He then proceeded to talk for 20 minutes or more about the glories of using test scores to judge teachers, principals, and schools. He predicted that the passage of his bill would bring about miraculous improvements in education across the state of Colorado. He praised his legislation as the dawn of a new day. Michael Johnston is an alum of Teach for America (were you surprised to hear that?). The title of his bill was something grandiose and completely fraudulent, something like “Great Schools and Great Teachers Act of 2010.” Gosh, it is six years later, and almost everyone except Michael Johnston knows that test-based accountability flopped. It flopped in Colorado and it flopped everywhere else, despite the billions pumped into by the federal government, the Gates Foundation, states and local districts.

 

Just in the past few days, both John Merrow and the team of Checker Finn and Michael Petrilli independently agreed that teacher evaluation by test scores was Arne Duncan’s worst mistake. John Merrow said, “Tying teacher evaluations to testing was a mistake, probably Arne Duncan’s biggest mistake.” Petrilli and Finn said that the federal mandate for teacher evaluations was “politically poisonous.” But not in Colorado, it seems.

 

A group of legislators proposed revising his bill to eliminate evaluation by test scores, and it appeared to have the support it needed. But at the last minute, two of the Republicans changed their minds about dropping the teacher evaluation by test scores, and Michael Johnston’s failed idea survived by a vote of 6-3. So Johnston and five Republican Senators managed to preserve this program, which has not worked in Colorado nor anywhere else in America. Six years after passage, there is not a whit of evidence that it improves teaching and learning.

 

Do you think Michael Johnston read the statement by the American Statistical Association in 2014 warning that using test scores to evaluate individual teachers is not a reasonable idea, because teachers influence between 1-14% of the variation in student test scores? I don’t think so. Do you think he saw the statement by the American Educational Research Association last fall against the use of this method? I don’t think so. Do you think he read the statement by Edward Haertel, the Stanford University testing expert, on the flaws of value-added assessment? Do you think he knows that it has been dropped by district after district because it costs millions and it has failed everywhere to identify the best or the worst teachers? Apparently not.

 

Michael Johnston doesn’t know what he doesn’t know. With this last-ditch effort to preserve the bad idea he sponsored, he has proved that he neither reads nor thinks.

 

Message to Colorado parents: Opt out. Resist. Do not let the state impose bad policies on your children or their teachers.
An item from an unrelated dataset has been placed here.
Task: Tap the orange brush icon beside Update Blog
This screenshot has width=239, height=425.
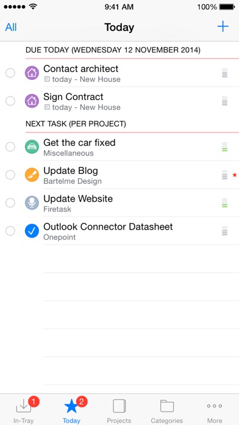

The NY BATS. Are not happy about President Obama’s selection of John King as Secretary of Education. Say this for King. His arrogant indifference to parents set off the largest testing opt out in history. Maybe he can do the same for the nation.

BATS write:

“WE GOOFED BUT TRUST US TO FIX IT: Now headed for Senate confirmation hearings, Obama’s Acting Education Secretary John King admits in a new video that standardized testing has been harmful and wasteful, yet will continue federal tinkering to find a better balance between subjecting kids to non-stop testing hell and collecting data to improve instruction.

Reading stiffly from cue cards, King continues his “apology tour” after alienating teachers with corporate reform policies straight out of ALEC’s basement. Yet the Secretary continues to pretend outraged teacher and parent groups do not see right through to the heart of the problem – the corporate revolving door and the influence of money in politics.
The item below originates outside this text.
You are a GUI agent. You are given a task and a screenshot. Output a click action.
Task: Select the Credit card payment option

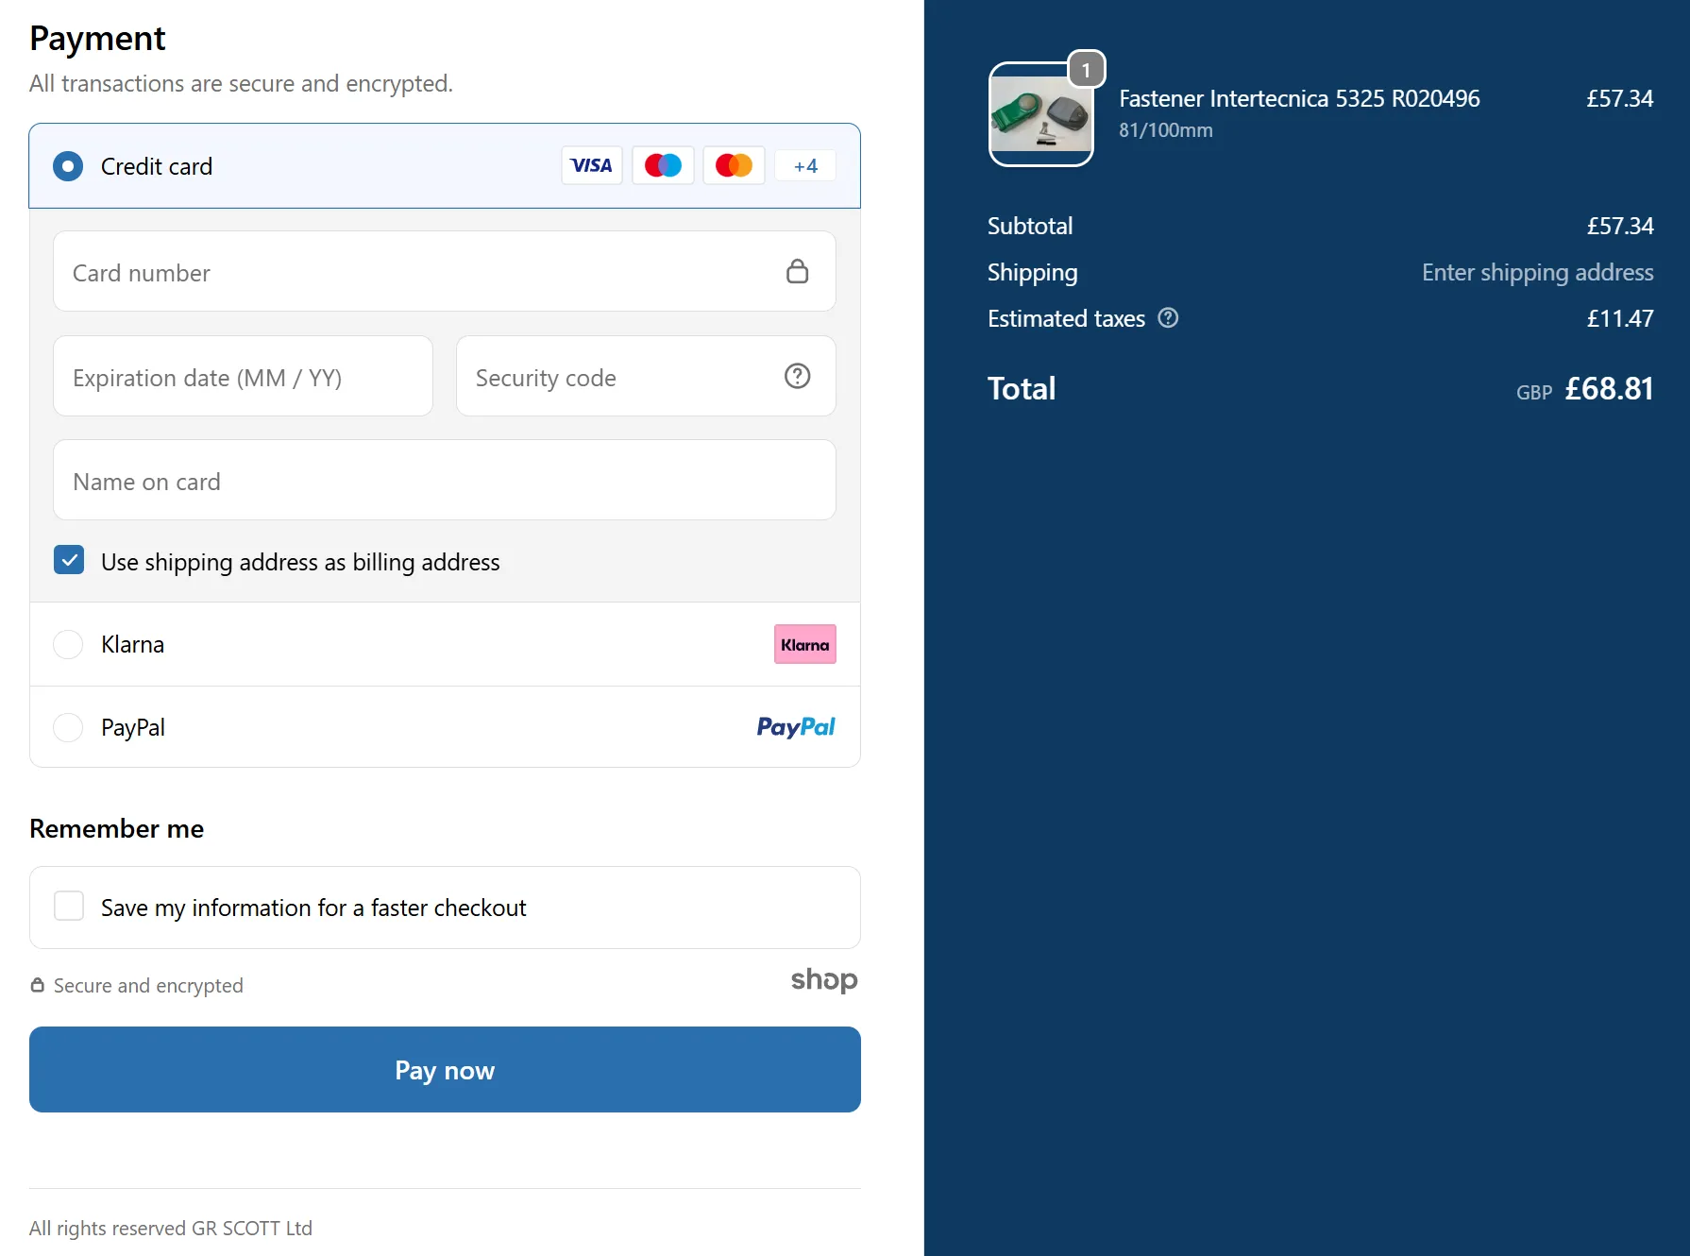(x=68, y=166)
Obama had always mailed in his education policy, straight from the boardrooms of Center for American Progress, the Gates Foundation and social engineers like Joanna Weiss. The policies were also favored by Wall Street and billionaires like the Waltons and Broads, yet were met with whimpers by the heads of the large teacher unions.

This untested market-based approach to changing schools exploded in opt-outs and gave Republicans an issue with great traction. Now Obama is backpedaling, but only in rhetoric as his actions only cement his commitment to upending classrooms through continuous, invasive measuring. His promises to help underperforming schools remain broken, as support for addressing actual learning obstacles flows instead into the hands of testing contractors and armies of consultants.

In essence, Obama is saying to America “yes we goofed” but let’s have a “fresh start”, beginning with the nomination of King, a darling of privatizers and dark money PACs that rain campaign cash onto your state legislators. This is not only tone-deaf and a thumb in the eye, it’s doubling down on corporate reform and federal centralization.

As a short-lived teacher and charter network director, King lacked the experience the education community was looking for, so his PR handlers instead launched an all-points media blitz based on his personal narrative, which credited NYC public schools for changing the trajectory of his life. Strange then, that he would pick a career in charter schools, which require pro-active completion of lottery applications, thereby leaving behind the most needy children whose parents are not as involved.

Today, the hope of students, parents and teachers across the political spectrum is that local control of schools can be restored by downsizing almost everything the megalithic USDOE does, abandoning NCLB’s federally mandated test requirements and concentrating on supporting the research-based recommendations of actual educators instead of mandating ham-handed “fixes” after meeting with lobbyists.

In short, Obama’s record on education is widely considered even “worse than Bush”, but the way forward now is no longer manufacturing fake crises and endlessly patching up failed (and unconstitutional) federal testing policies, it’s folding up shop and giving tax dollars back to districts so teachers can teach.”